● YOUR GOAL
With the pictures omitted, set down exactly the lines from the one that contains "Task: Click the Visibility eye icon" through the last line of the data.

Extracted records

○ ○ ○ ○

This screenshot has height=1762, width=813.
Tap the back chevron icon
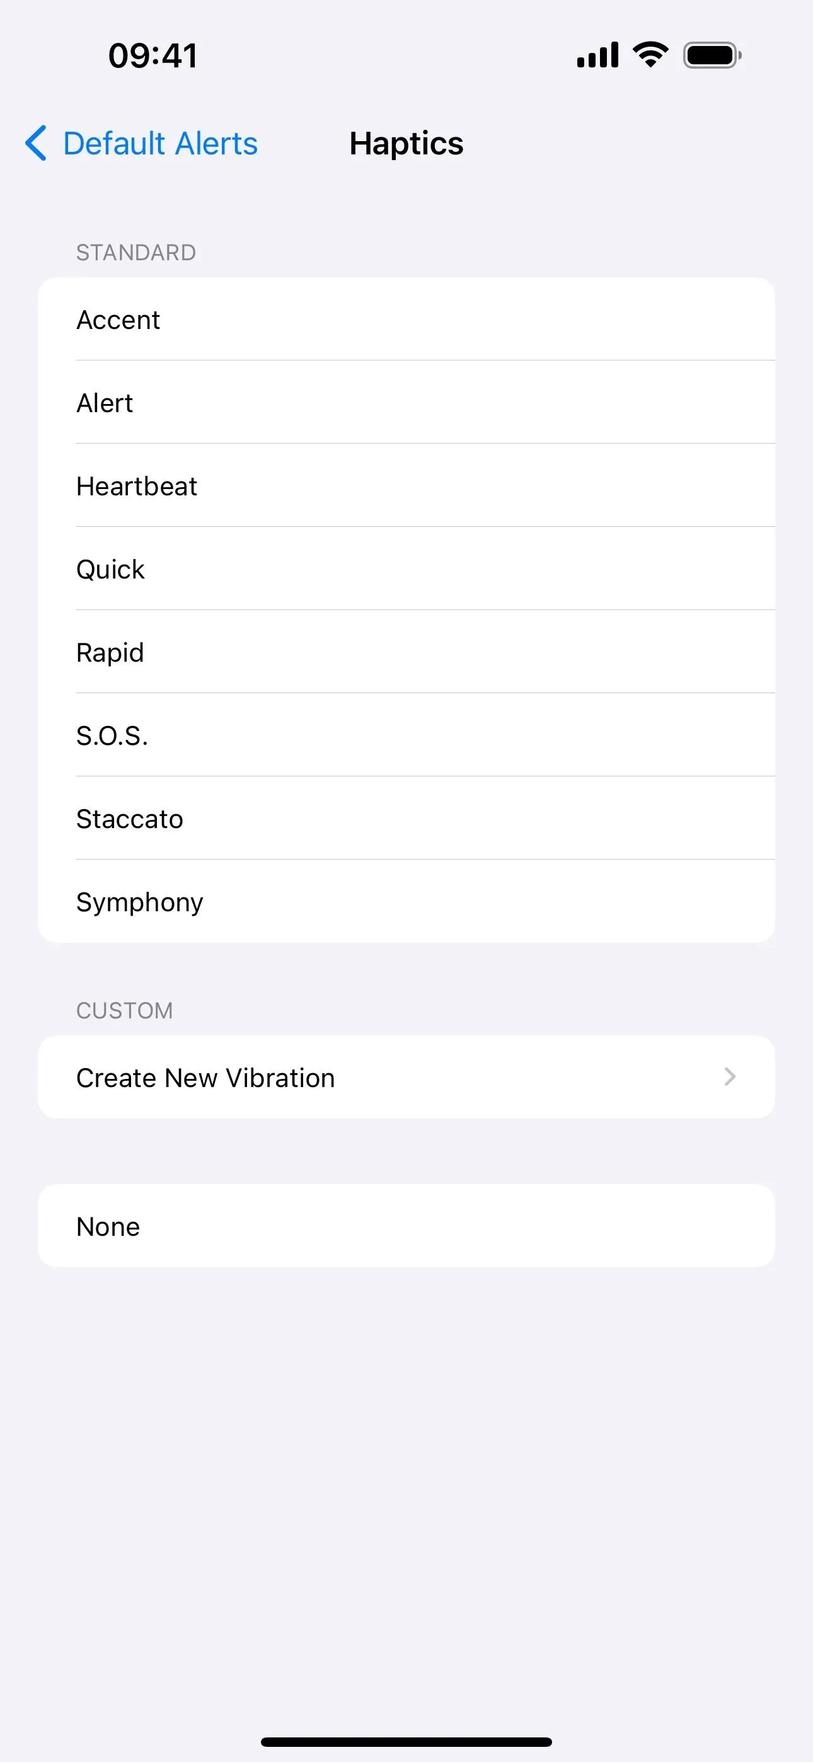pyautogui.click(x=36, y=143)
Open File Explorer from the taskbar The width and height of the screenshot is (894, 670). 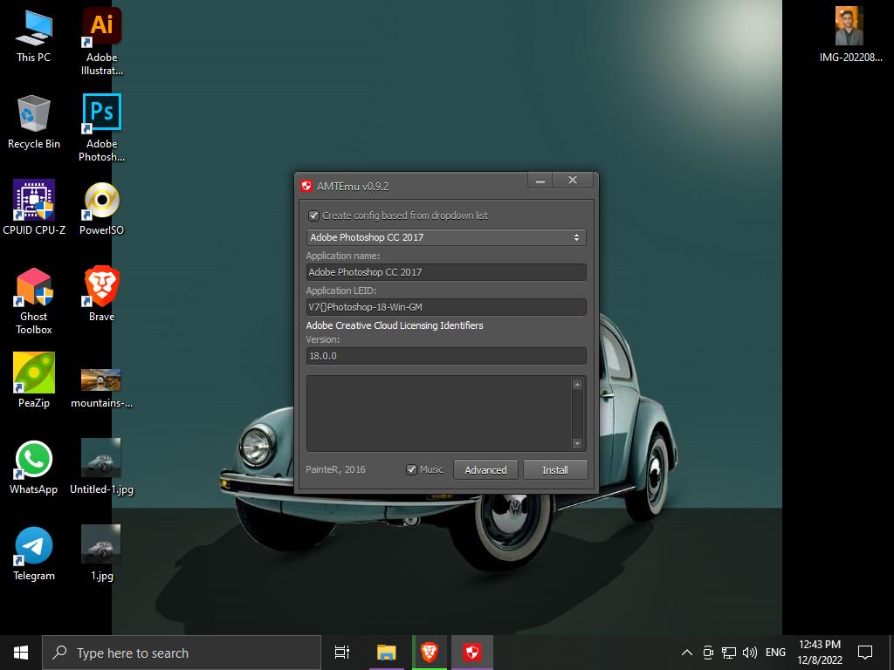386,652
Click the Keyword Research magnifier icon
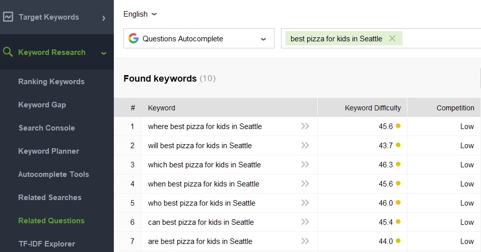 [x=8, y=52]
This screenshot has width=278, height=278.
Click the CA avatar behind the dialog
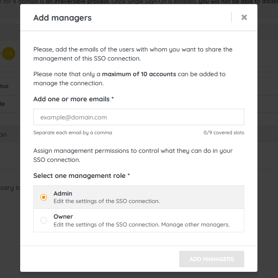tap(9, 54)
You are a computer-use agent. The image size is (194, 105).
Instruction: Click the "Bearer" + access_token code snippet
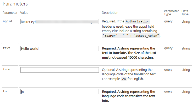131,36
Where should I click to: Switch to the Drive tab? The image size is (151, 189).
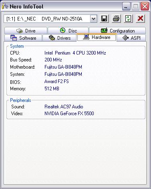26,31
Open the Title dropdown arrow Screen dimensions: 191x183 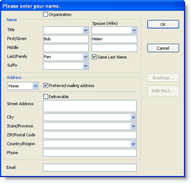(x=86, y=31)
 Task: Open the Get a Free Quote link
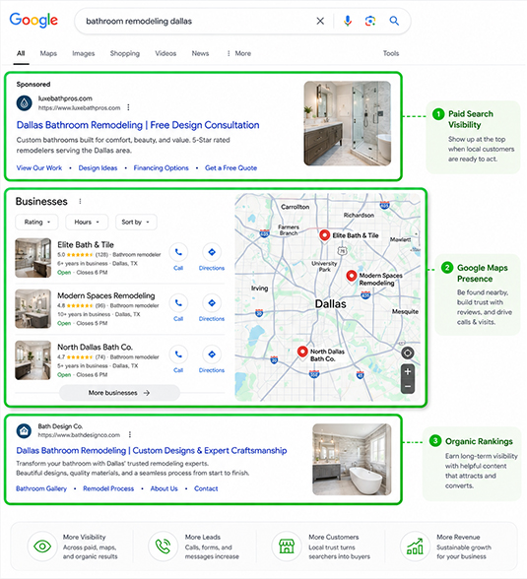click(231, 168)
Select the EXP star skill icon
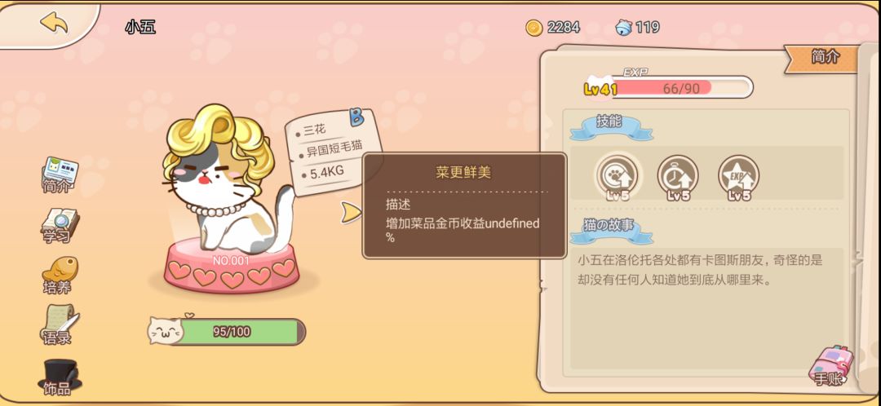The height and width of the screenshot is (406, 881). click(x=739, y=177)
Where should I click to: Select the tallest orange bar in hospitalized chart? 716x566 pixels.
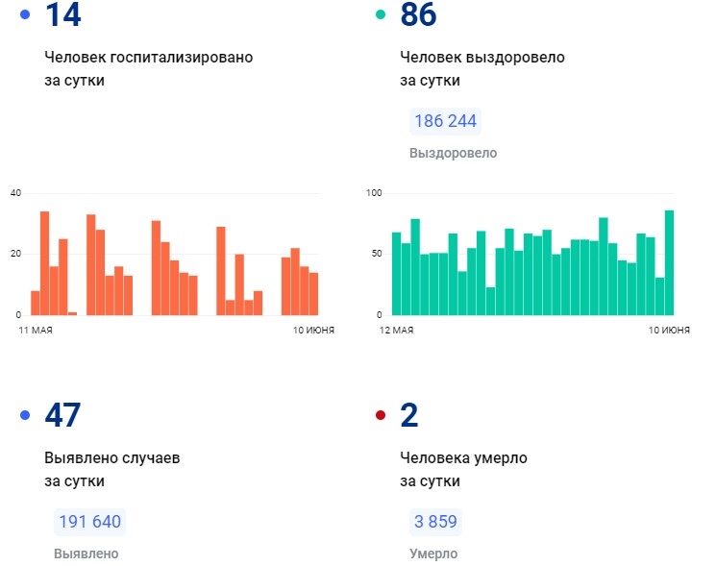[x=44, y=263]
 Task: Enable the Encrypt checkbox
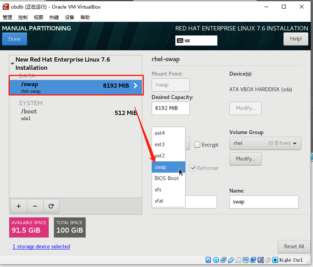[197, 144]
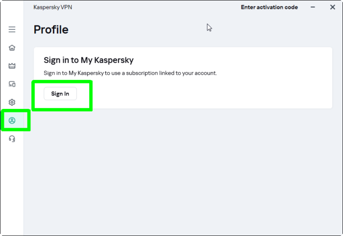The width and height of the screenshot is (343, 236).
Task: Click the Sign in to My Kaspersky heading
Action: tap(89, 60)

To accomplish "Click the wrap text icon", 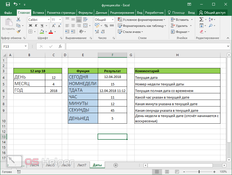I will point(86,20).
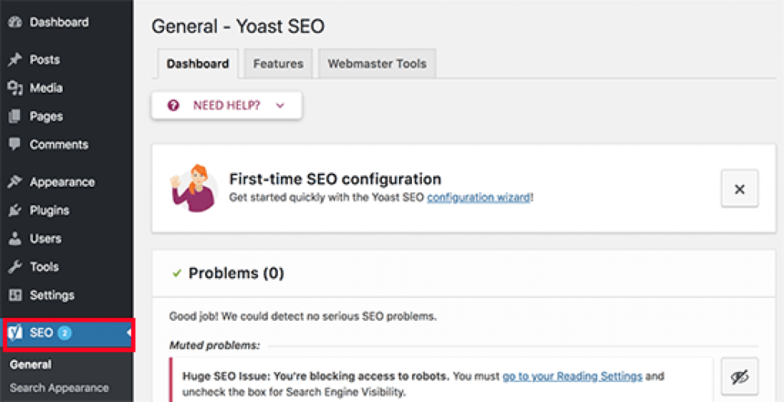Click the Tools wrench icon

click(x=15, y=267)
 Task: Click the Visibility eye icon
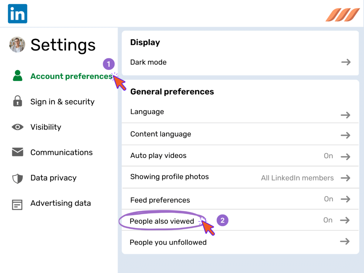pos(17,127)
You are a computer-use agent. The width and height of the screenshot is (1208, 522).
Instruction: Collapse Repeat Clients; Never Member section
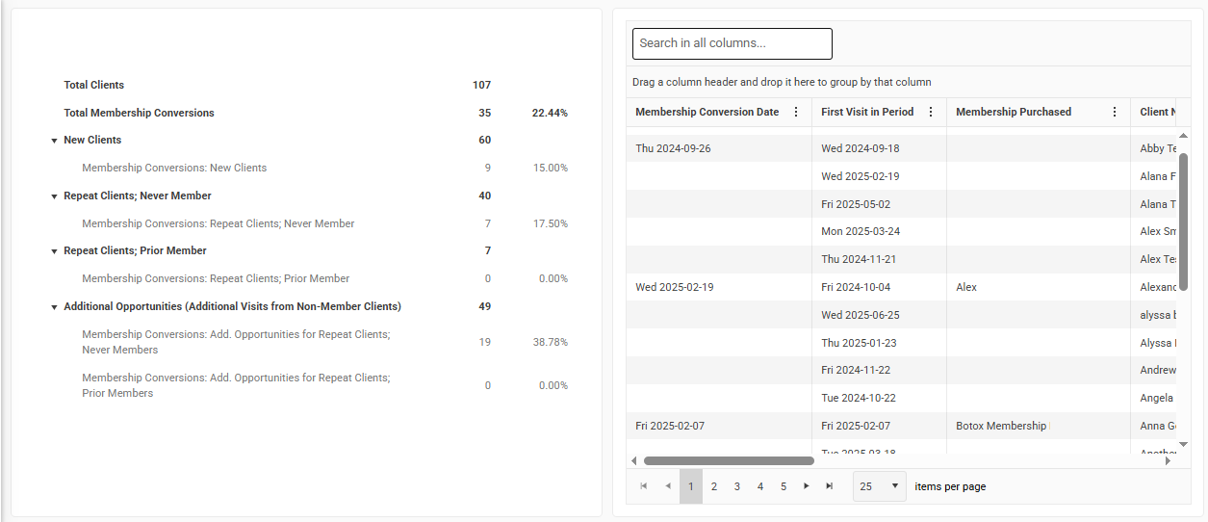(x=54, y=196)
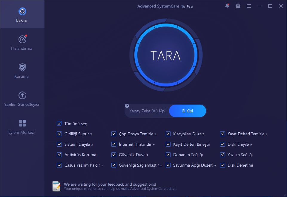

○ ○ ○ ○

● YOUR SOLUTION
 Task: Click the Visibility eye icon
pos(17,127)
You are a computer-use agent. The width and height of the screenshot is (1208, 522).
Instruction: Collapse Repeat Clients; Never Member section
(x=54, y=196)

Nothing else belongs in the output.